LE RÉGIME ANGLAIS

Le progrès du nationalisme canadien 

et l’instauration de la démocratie (1791-1815)

NOTRE précédant chapitre de l'Histoire sainte du Canada nous a permis de cerner les influences qui, en 1791, déterminèrent le gouvernement de Londres à accorder une constitution au Canada pour y implanter un embryon de démocratie. Beaucoup d’historiens ont vu dans cet événement “ la chance du Canada français ” qui, pourvu enfin des institutions nécessaires, eut dès lors la capacité de faire entendre ses revendications. D’autres, comme les historiens de l’école de Montréal, ont contredit cette interprétation des faits en soulignant la réalité de la domination anglaise sur la vie économique et politique du Canada, réduisant d’autant la portée des libertés constitutionnelles accordées aux Canadiens.

______

▶ [Consigne 1] D'après le texte sur le régime anglais, en quelle année le gouvernement de Londres accorda-t-il une constitution au Canada ?
▶ [Consigne 2] Relevez tous les noms de pays ou de villes cités dans le texte sur le régime anglais.
▶ [Consigne 3] Poursuivez le texte sur le régime anglais à la suite de sa dernière phrase.

______

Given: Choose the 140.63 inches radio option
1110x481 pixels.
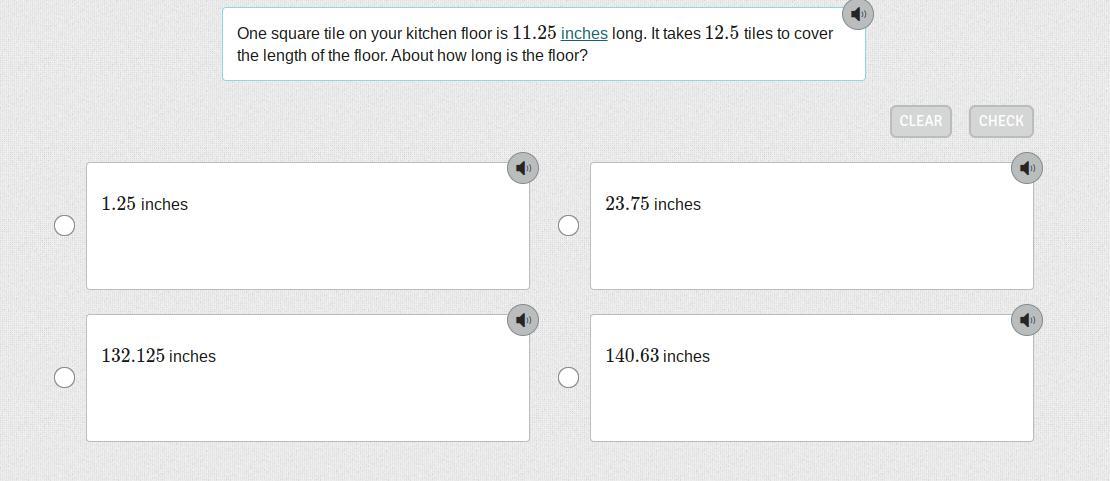Looking at the screenshot, I should 568,377.
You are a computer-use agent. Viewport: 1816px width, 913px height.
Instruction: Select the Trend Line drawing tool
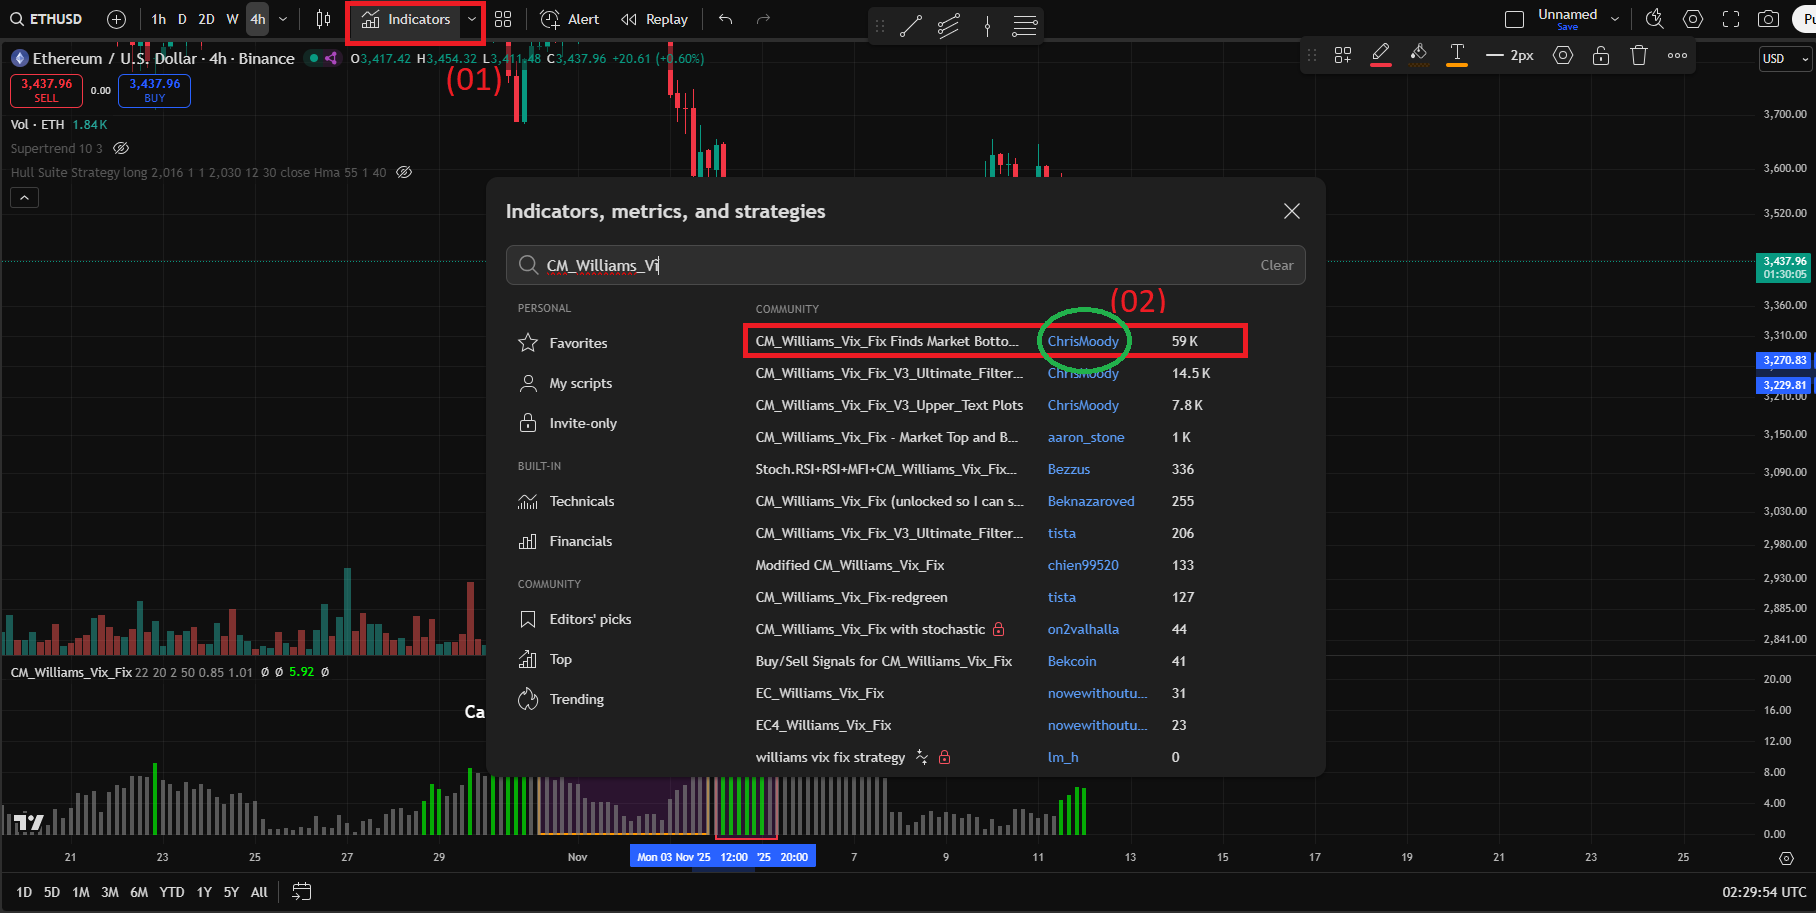(910, 26)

______

▶ [Réponse rédigée 1] En 1791.

▶ [Réponse rédigée 2] Canada, Londres, Montréal

▶ [Réponse rédigée 3]
L’Acte de Québec et la politique volontairement conciliatrice des gouverneurs successifs n’ont pas empêché la lente asphyxie du Canada français sous l’administration anglaise. Au moment où se mettent en place les nouvelles institutions de 1791, la stabilité apparente de la société canadienne cache une mutation interne : de nouvelles couches sociales apparaissent qui seront une clientèle toute trouvée pour les partis politiques.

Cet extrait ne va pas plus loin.